> [WHAT IS REQUIRED]: Every line in the listing that holds "Task" counts once; state the total and nothing more.

━━━━━━━━

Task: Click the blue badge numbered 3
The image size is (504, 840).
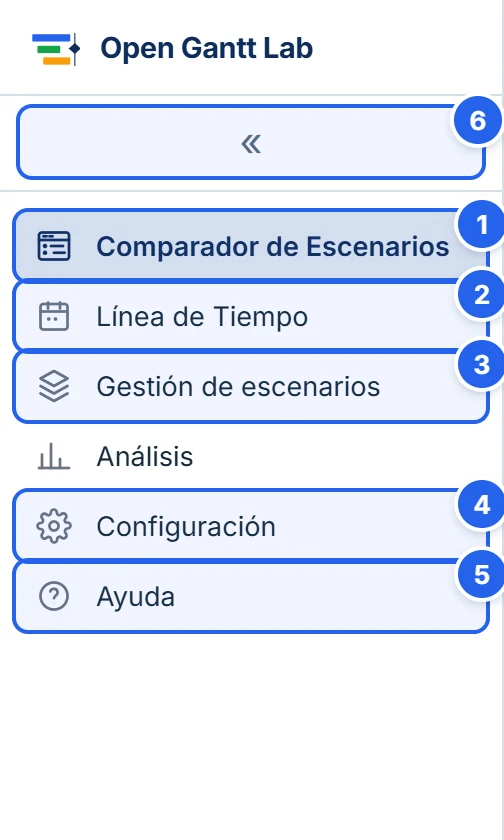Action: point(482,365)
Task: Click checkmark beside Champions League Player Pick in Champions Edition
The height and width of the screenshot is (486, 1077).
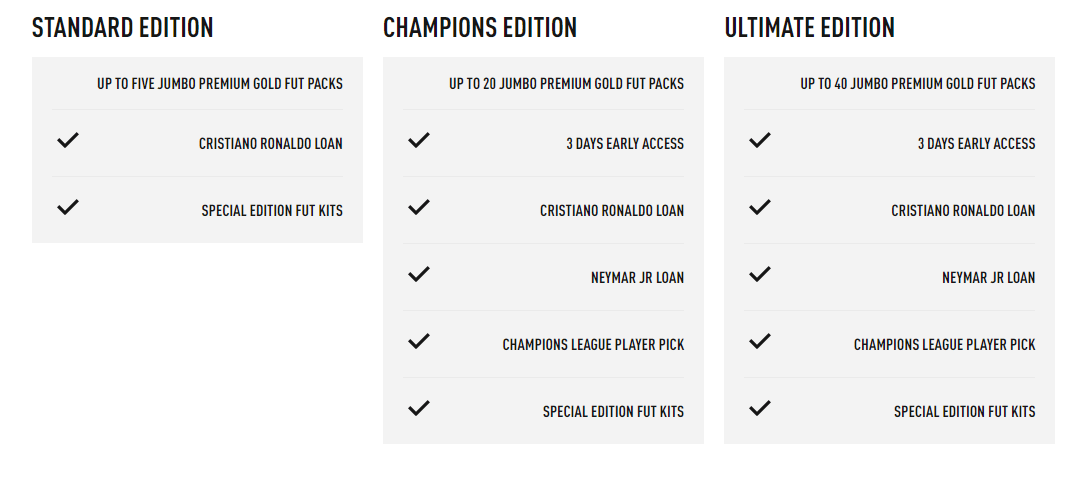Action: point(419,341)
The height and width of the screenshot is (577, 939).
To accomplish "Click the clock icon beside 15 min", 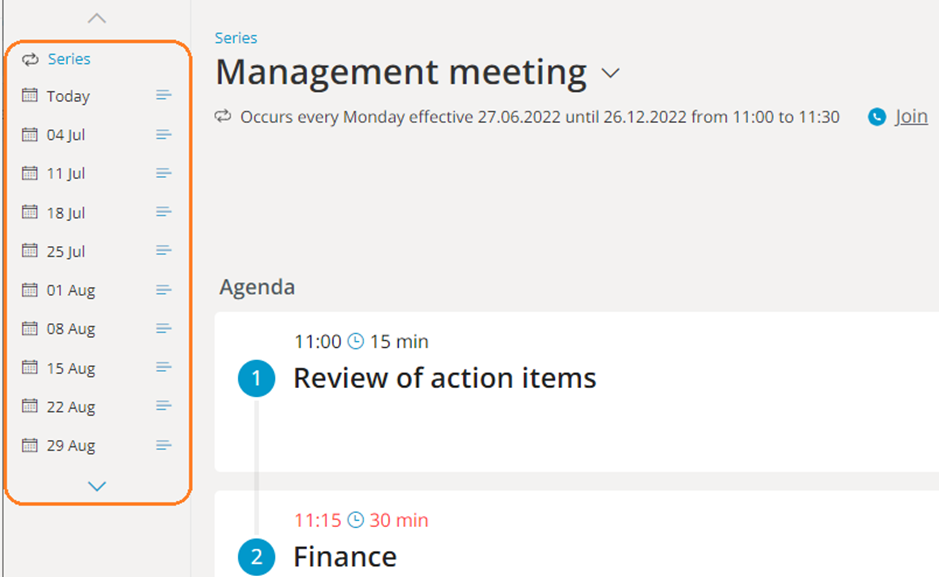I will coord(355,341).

━━━━━━━━

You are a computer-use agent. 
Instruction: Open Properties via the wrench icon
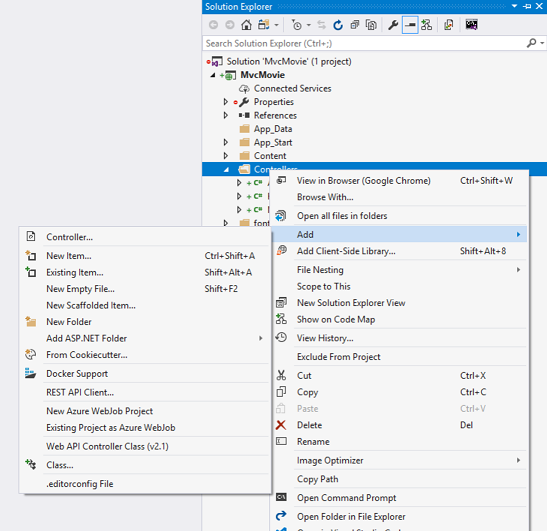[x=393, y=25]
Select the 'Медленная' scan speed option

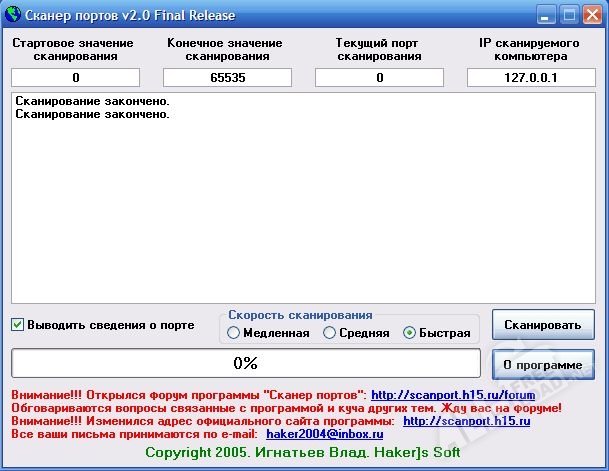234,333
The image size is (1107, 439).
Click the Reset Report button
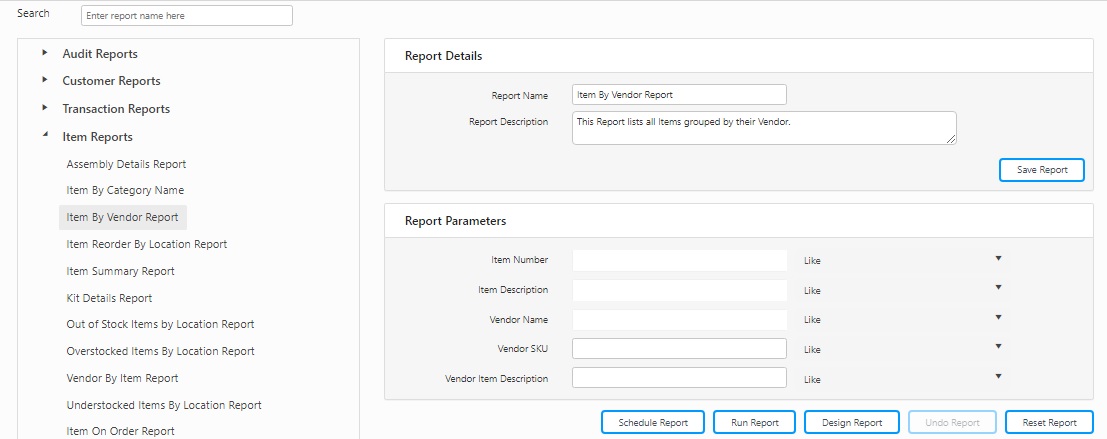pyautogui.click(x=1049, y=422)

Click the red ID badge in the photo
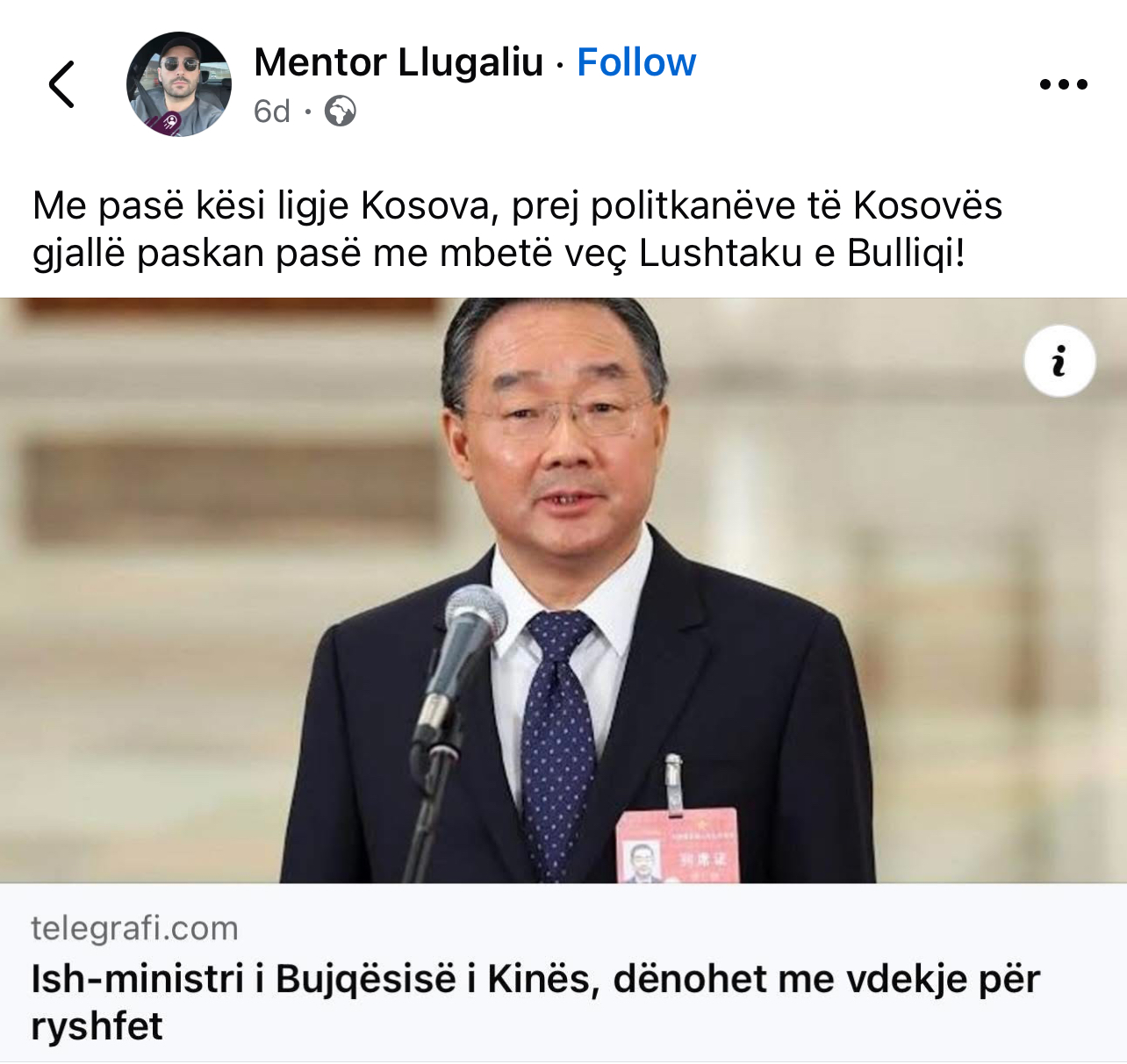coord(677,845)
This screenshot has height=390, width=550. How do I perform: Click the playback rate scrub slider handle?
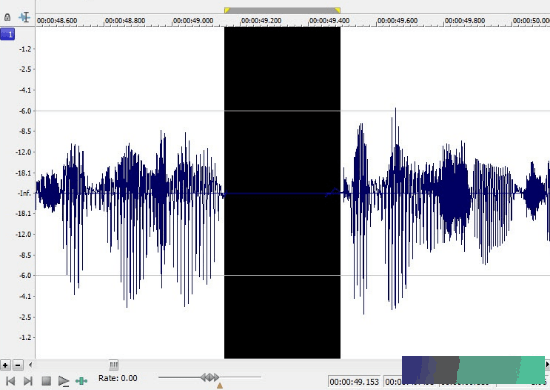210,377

━━━━━━━━

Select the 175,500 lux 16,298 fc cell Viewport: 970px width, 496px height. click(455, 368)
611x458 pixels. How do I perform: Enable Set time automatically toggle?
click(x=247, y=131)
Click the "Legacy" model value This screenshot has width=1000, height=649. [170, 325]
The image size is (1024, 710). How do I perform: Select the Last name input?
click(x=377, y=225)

━━━━━━━━

> [ANSWER SPACE]: 2